■ Source material:
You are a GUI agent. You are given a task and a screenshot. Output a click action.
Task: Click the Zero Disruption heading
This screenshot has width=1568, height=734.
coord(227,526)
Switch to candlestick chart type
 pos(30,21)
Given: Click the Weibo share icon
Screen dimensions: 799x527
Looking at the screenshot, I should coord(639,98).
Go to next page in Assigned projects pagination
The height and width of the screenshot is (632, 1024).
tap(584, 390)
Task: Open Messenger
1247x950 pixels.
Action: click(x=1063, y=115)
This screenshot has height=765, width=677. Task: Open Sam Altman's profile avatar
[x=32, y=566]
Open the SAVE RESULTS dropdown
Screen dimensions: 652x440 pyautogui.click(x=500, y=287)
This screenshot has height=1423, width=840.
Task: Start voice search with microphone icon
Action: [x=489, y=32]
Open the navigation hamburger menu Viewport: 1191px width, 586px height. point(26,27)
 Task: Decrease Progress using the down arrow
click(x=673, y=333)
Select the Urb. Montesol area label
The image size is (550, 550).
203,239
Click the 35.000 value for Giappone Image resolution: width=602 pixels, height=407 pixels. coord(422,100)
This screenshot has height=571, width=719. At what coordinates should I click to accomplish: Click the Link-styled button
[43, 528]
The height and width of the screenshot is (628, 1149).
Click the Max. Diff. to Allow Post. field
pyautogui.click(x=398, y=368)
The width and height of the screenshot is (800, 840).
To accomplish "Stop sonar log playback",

■ Task directions: Reproduce the records word for word.

■ Exercise answer:
You are a GUI agent. You are given a task and a screenshot. Output a click action.
Task: Click the Zero Disruption heading
This screenshot has width=1568, height=734.
coord(227,526)
Switch to candlestick chart type
 pos(30,21)
Given: Click the Weibo share icon
Screen dimensions: 799x527
Looking at the screenshot, I should coord(639,98).
Go to next page in Assigned projects pagination
The height and width of the screenshot is (632, 1024).
tap(584, 390)
Task: Open Messenger
1247x950 pixels.
Action: click(x=1063, y=115)
This screenshot has height=765, width=677. Task: Open Sam Altman's profile avatar
[x=32, y=566]
Open the SAVE RESULTS dropdown
Screen dimensions: 652x440 pyautogui.click(x=500, y=287)
This screenshot has height=1423, width=840.
Task: Start voice search with microphone icon
Action: [x=489, y=32]
Open the navigation hamburger menu Viewport: 1191px width, 586px height. point(26,27)
 Task: Decrease Progress using the down arrow
click(x=673, y=333)
Select the Urb. Montesol area label
The image size is (550, 550).
203,239
Click the 35.000 value for Giappone Image resolution: width=602 pixels, height=407 pixels. coord(422,100)
This screenshot has height=571, width=719. At what coordinates should I click to accomplish: Click the Link-styled button
[43, 528]
The height and width of the screenshot is (628, 1149).
Click the Max. Diff. to Allow Post. field
pyautogui.click(x=398, y=368)
The width and height of the screenshot is (800, 840).
To accomplish "Stop sonar log playback",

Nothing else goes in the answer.